Source
A common problem with multiple bladed ('multiplate') grease distribution bars is that, if set too high, the top edge of the unit makes contact with the passing train wheels, with the result that the wheels 'nip' the plates together, distorting the grease outlets and causing blockages. The current design overcomes this problem by both its single blade construction and the design of its grease outlets. This invention minimises current severe problems of blocked or damaged grease distribution bars and facilitates speedier maintenance, location and removal times of bars on track, thereby significantly improving safety and reducing costs.

The invention provides a lubricating device for the rails of railway tracks comprising a. a grease distribution bar comprising a body presenting a plurality of outlet ports supplied by internal grease ways; and b. a means of delivery of grease to said grease bar characterised in that the body of said grease bar is of single piece construction.

As will be clear to any skilled person, 'grease' in this context includes any lubricant of suitable viscosity and other properties suitable for use.

Instructions for the task
Please write out the part of the grease bar passage between "A common problem" and "and reducing costs.", inclusive. The material that follows isn't needed for this.

Extracted records
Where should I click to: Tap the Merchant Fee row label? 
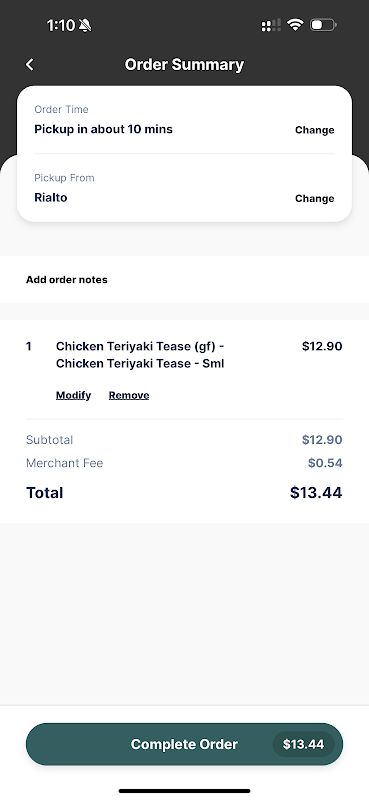(x=64, y=463)

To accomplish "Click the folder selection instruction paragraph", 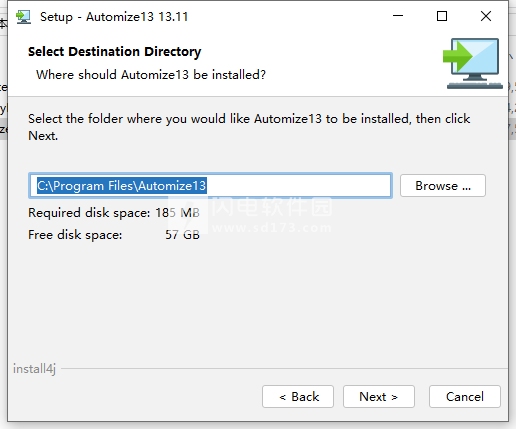I will [x=249, y=127].
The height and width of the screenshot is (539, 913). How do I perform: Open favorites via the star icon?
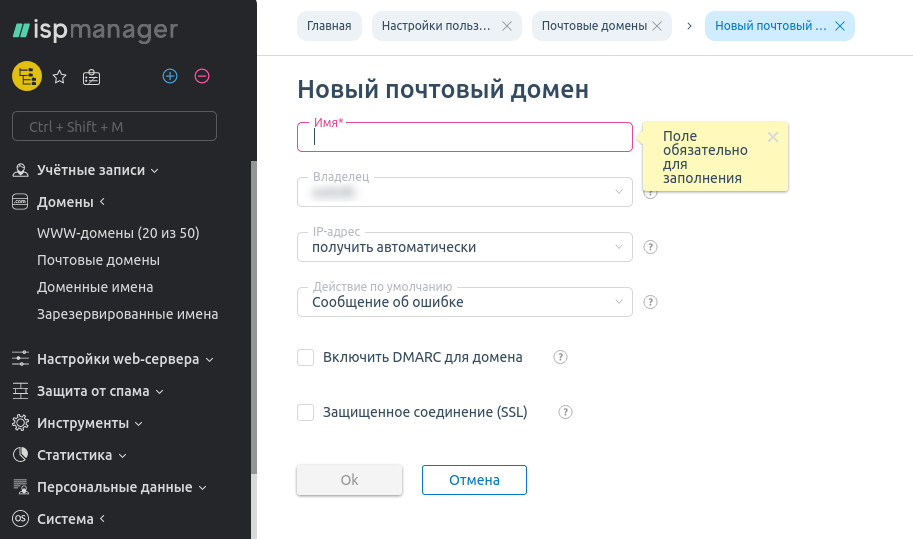59,76
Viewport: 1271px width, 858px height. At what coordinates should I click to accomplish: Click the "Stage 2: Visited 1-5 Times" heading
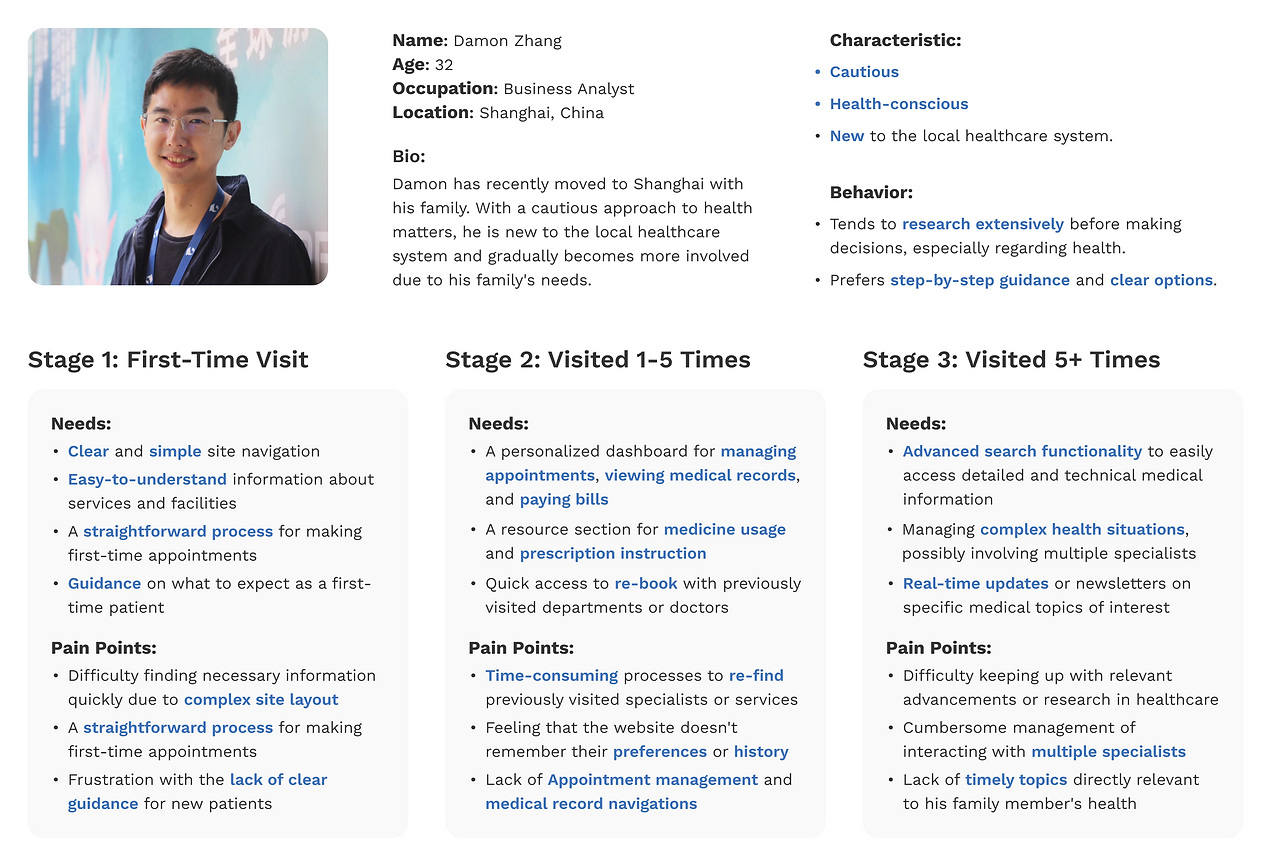click(597, 360)
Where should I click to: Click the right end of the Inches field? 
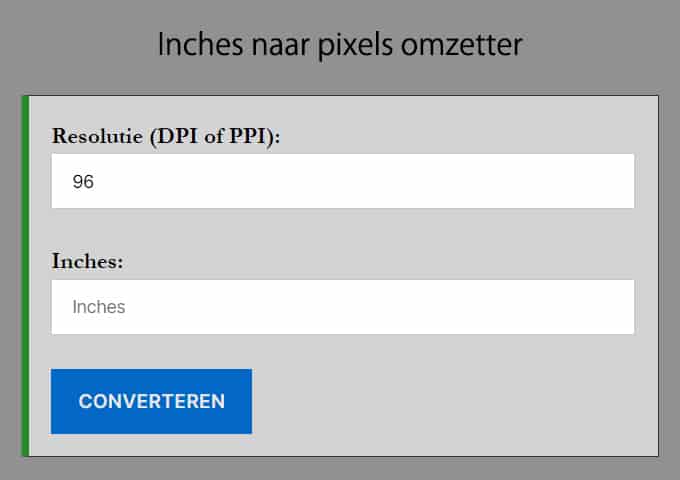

Task result
A common problem with multiple bladed ('multiplate') grease distribution bars is that, if set too high, the top edge of the unit makes contact with the passing train wheels, with the result that the wheels 'nip' the plates together, distorting the grease outlets and causing blockages. The current design overcomes this problem by both its single blade construction and the design of its grease outlets. This invention minimises current severe problems of blocked or damaged grease distribution bars and facilitates speedier maintenance, location and removal times of bars on track, thereby significantly improving safety and reducing costs.